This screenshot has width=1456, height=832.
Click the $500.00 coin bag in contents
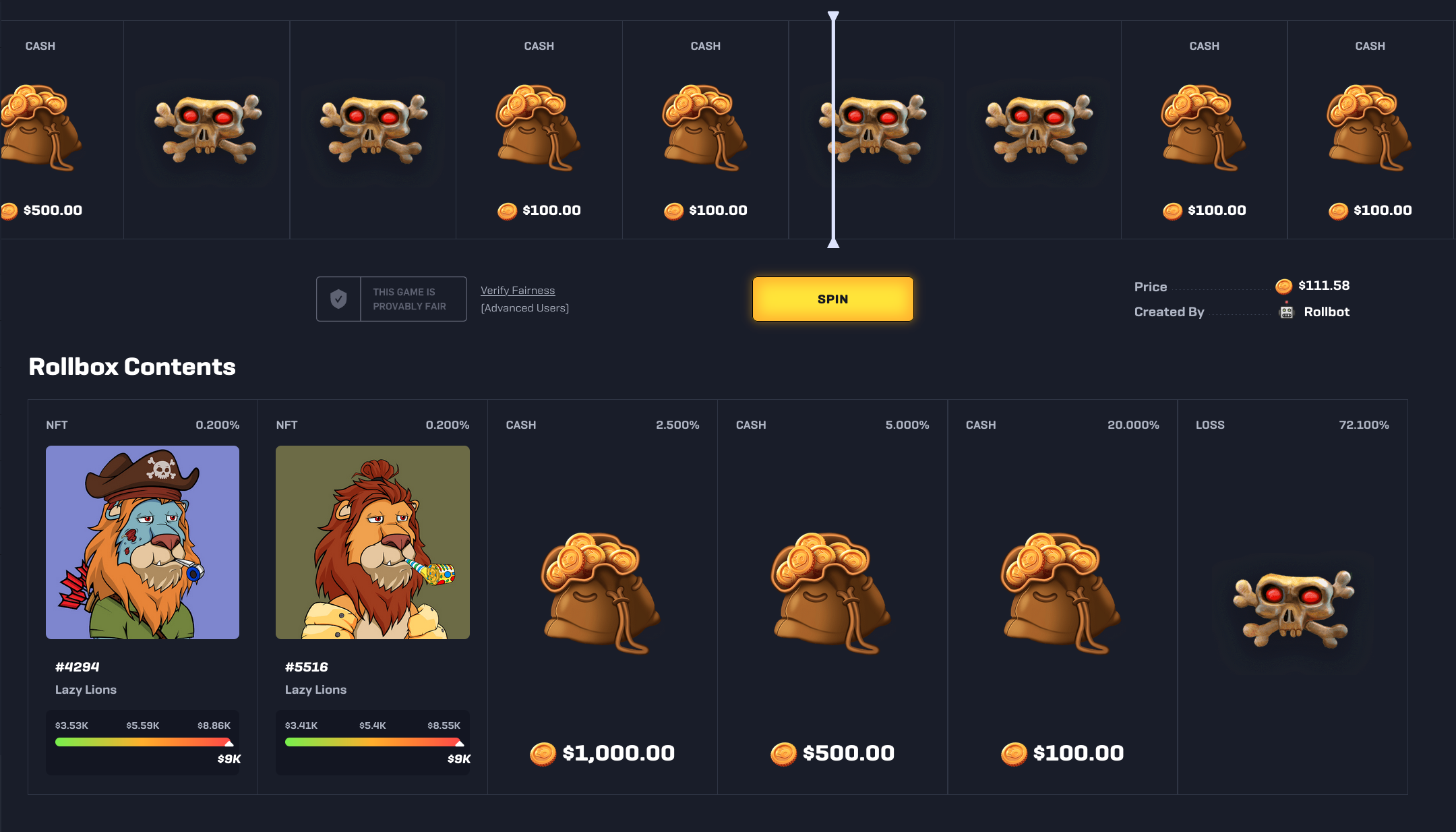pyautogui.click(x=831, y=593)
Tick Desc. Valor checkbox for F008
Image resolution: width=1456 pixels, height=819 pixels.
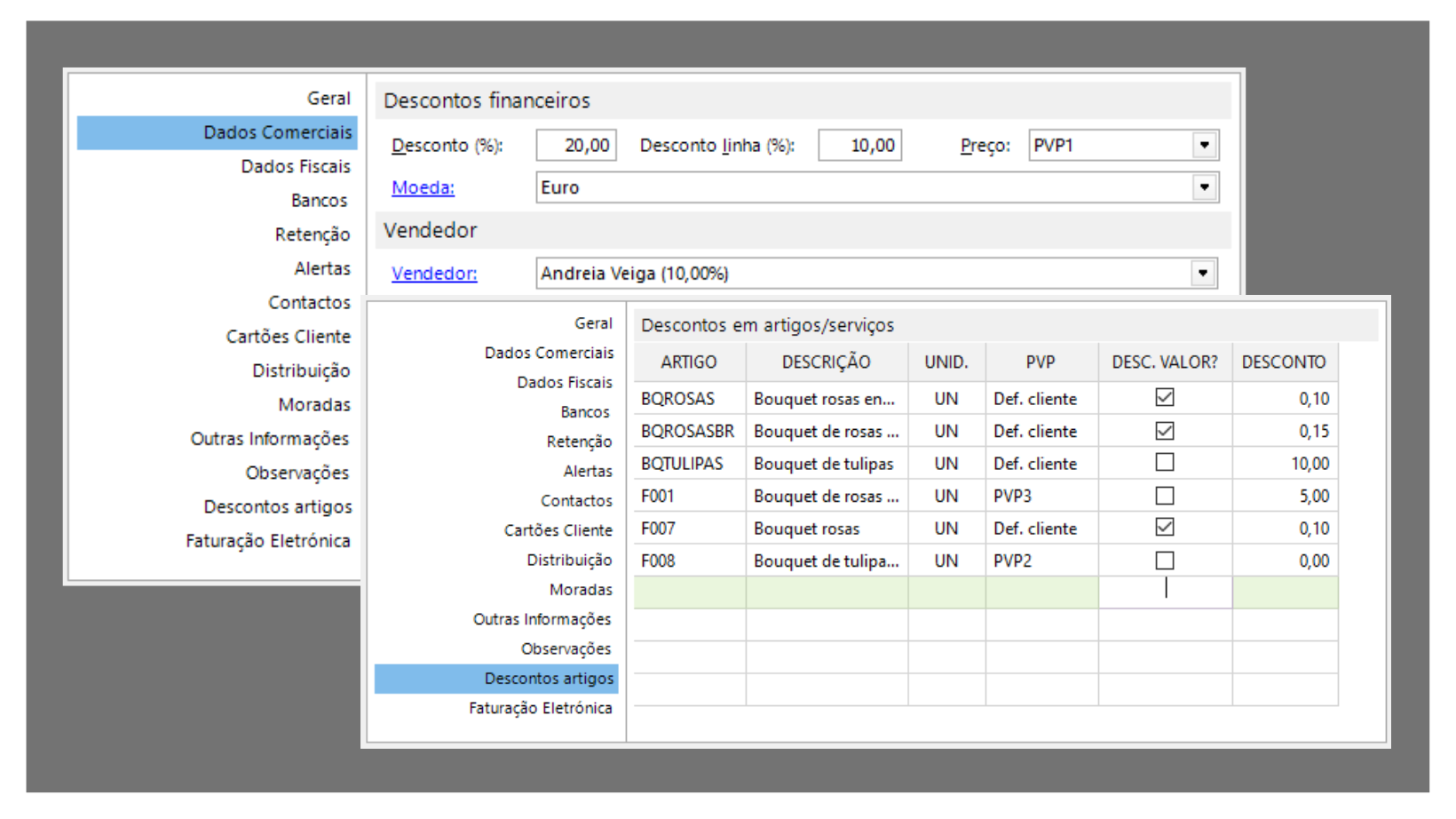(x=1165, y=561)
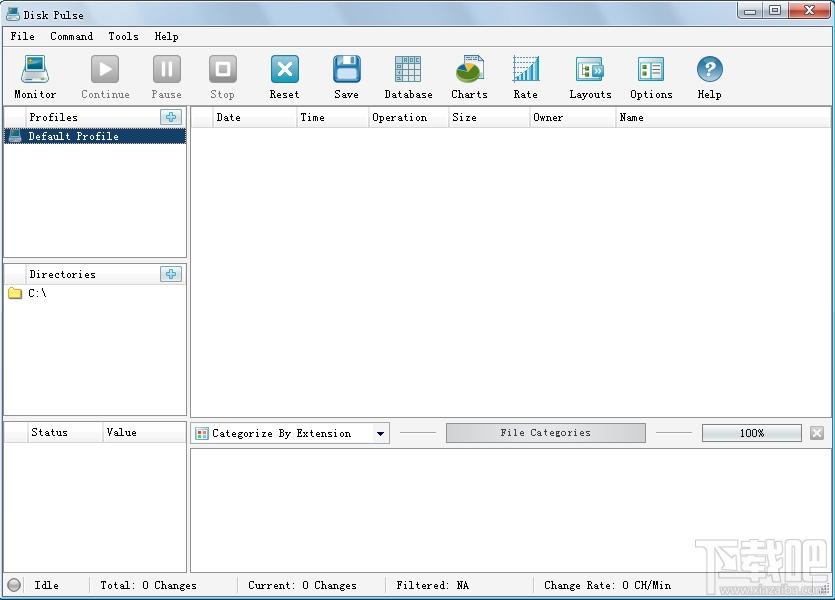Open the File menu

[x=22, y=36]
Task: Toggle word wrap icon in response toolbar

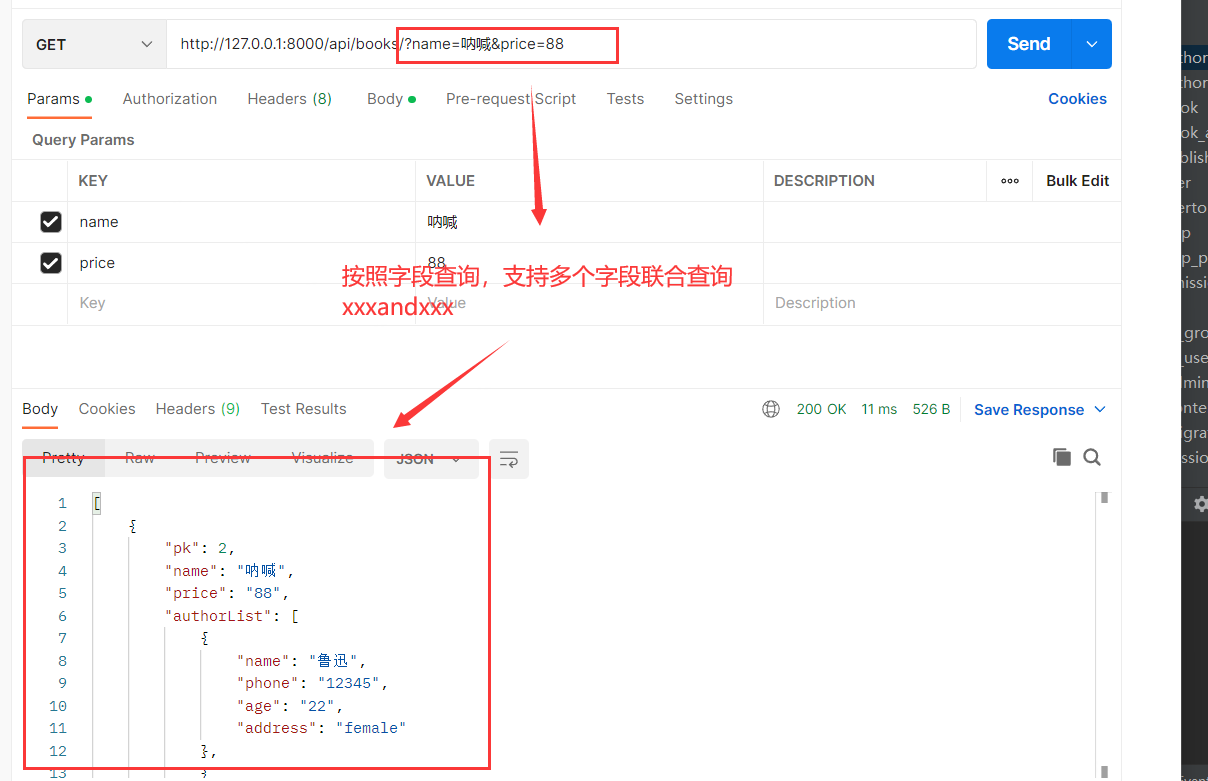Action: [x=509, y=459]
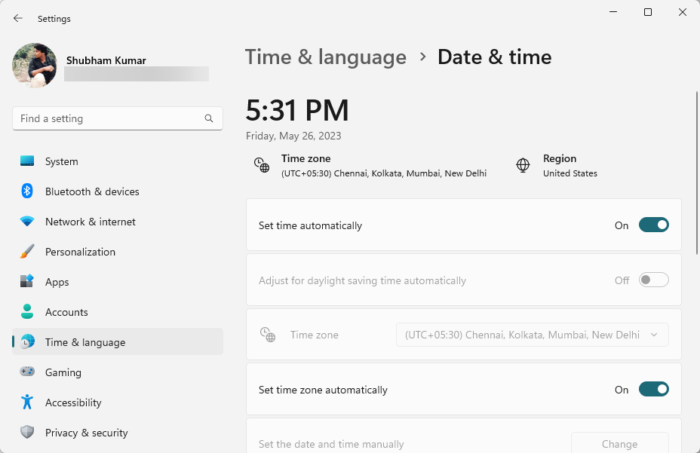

EXERCISE BRIEF :: Your answer must be an exact copy of the records, with no pictures in it.

SOLUTION TO THIS TASK ::
This screenshot has width=1456, height=832.
Click the $500.00 coin bag in contents
pyautogui.click(x=831, y=593)
Tick Desc. Valor checkbox for F008
Image resolution: width=1456 pixels, height=819 pixels.
(x=1165, y=561)
Open the File menu

[x=22, y=36]
Task: Toggle word wrap icon in response toolbar

Action: [x=509, y=459]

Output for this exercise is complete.